Scenes of high emotion – notably Lila’s honeymoon – are all the more powerful for being simply rendered. Ferrante reserves the present tense for a pivotal moment infused with pathos, when Lila is barricaded in her son Rinuccio’s room, weighed down with the knowledge that she must leave her husband; it is the closest we have come to entering her consciousness:
“Just thinking of her son saps her strength. What ended up in Rinuccio’s head: images, words. She worries about the voices that reach him, unmonitored. I wonder if he heard mine, while I carried him in my womb. I wonder how it was imprinted in his nervous system. If he felt loved . . . . What will happen to this child. Now Rinuccio knows that when I go into another room he won’t lose me, I am still here. He maneuvers with objects and fantasies of objects, the outside and the inside . . . . He recognizes the letters of the alphabet. He puts them together so as to write his name. He loves colors. He’s happy. But all this rage. He has seen me insulted and beaten. He’s seen me break things and shout insults. In dialect. I can’t stay here any longer.”

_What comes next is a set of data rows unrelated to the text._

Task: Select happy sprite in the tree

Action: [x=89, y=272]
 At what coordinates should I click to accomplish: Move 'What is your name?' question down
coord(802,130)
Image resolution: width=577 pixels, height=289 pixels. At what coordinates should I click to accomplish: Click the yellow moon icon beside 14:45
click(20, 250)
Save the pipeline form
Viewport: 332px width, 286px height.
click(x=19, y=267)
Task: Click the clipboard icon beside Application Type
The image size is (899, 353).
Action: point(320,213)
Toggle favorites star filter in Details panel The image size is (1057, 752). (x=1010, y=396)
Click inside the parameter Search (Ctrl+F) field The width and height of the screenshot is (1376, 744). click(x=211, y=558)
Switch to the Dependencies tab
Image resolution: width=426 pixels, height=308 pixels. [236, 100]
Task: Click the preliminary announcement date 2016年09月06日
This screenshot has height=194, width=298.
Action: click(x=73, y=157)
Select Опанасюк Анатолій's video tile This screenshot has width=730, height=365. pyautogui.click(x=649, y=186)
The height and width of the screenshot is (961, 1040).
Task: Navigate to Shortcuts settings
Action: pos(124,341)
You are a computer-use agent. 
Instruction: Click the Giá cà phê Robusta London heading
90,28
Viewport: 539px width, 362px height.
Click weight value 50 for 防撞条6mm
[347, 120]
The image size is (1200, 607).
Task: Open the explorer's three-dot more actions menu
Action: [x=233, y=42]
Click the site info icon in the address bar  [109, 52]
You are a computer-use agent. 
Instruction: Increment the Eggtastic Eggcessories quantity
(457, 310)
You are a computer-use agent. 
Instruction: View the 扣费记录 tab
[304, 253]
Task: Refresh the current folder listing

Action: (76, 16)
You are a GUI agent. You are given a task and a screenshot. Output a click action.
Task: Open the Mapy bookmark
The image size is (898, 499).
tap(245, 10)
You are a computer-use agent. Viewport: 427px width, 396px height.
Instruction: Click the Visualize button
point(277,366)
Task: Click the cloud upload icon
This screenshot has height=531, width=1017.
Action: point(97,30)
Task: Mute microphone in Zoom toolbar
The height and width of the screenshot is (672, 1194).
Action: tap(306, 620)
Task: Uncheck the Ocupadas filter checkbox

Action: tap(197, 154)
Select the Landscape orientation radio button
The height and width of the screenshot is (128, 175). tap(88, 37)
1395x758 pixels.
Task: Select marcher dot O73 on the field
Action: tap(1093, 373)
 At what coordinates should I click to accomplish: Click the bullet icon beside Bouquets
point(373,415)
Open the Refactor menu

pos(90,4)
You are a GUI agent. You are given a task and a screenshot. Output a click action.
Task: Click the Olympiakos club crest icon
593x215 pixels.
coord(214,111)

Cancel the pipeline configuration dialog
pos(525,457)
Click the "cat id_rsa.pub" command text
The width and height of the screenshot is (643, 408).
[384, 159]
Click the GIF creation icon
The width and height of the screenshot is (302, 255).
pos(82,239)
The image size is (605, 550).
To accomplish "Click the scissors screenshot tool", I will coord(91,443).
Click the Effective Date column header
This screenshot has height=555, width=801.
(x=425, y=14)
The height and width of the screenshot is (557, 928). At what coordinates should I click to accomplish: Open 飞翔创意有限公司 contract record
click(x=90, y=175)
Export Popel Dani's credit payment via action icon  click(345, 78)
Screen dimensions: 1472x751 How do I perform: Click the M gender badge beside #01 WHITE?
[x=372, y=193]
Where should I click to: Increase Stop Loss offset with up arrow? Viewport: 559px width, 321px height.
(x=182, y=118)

One of Ferrante’s greatest virtues is her doggedness in unearthing – and fearlessness in articulating – thoughts that usually remain unspoken. “I have an emptiness inside me that wears me down”, Lila tells Elena when she is pregnant. “I know I’m supposed to think beautiful things, I know I have to resign myself, but I can’t do it, I see no reason for resignation and no beauty.” Ferrante is also a master of the conflicted state, and of moments of self-analysis and correction. Such analysis is aided here by the narrator’s point of view: since this is a much older Elena looking back, the account she gives is one of silted-down wisdom (“I understood only later that . . .”; “Today I feel some uneasiness in recalling . . .”) and enriched perspective (“What I am now recounting I learned from various people at various times”). The text is vivid in its detail partly thanks to Lila’s notebooks – an ideal device, given that their existence and transferral to Elena, at a time when Lila is being jealously controlled by her husband (“He doesn’t want me to have even a thought of my own”, she says before she hands over the box), make perfect sense.
Ferrante herself likes to read narrative in which “the writing is clear, honest, and [in which] the facts – the facts of ordinary life – are extraordinarily gripping when read”. That exactly describes her fiction, and her translator Ann Goldstein has served it beautifully.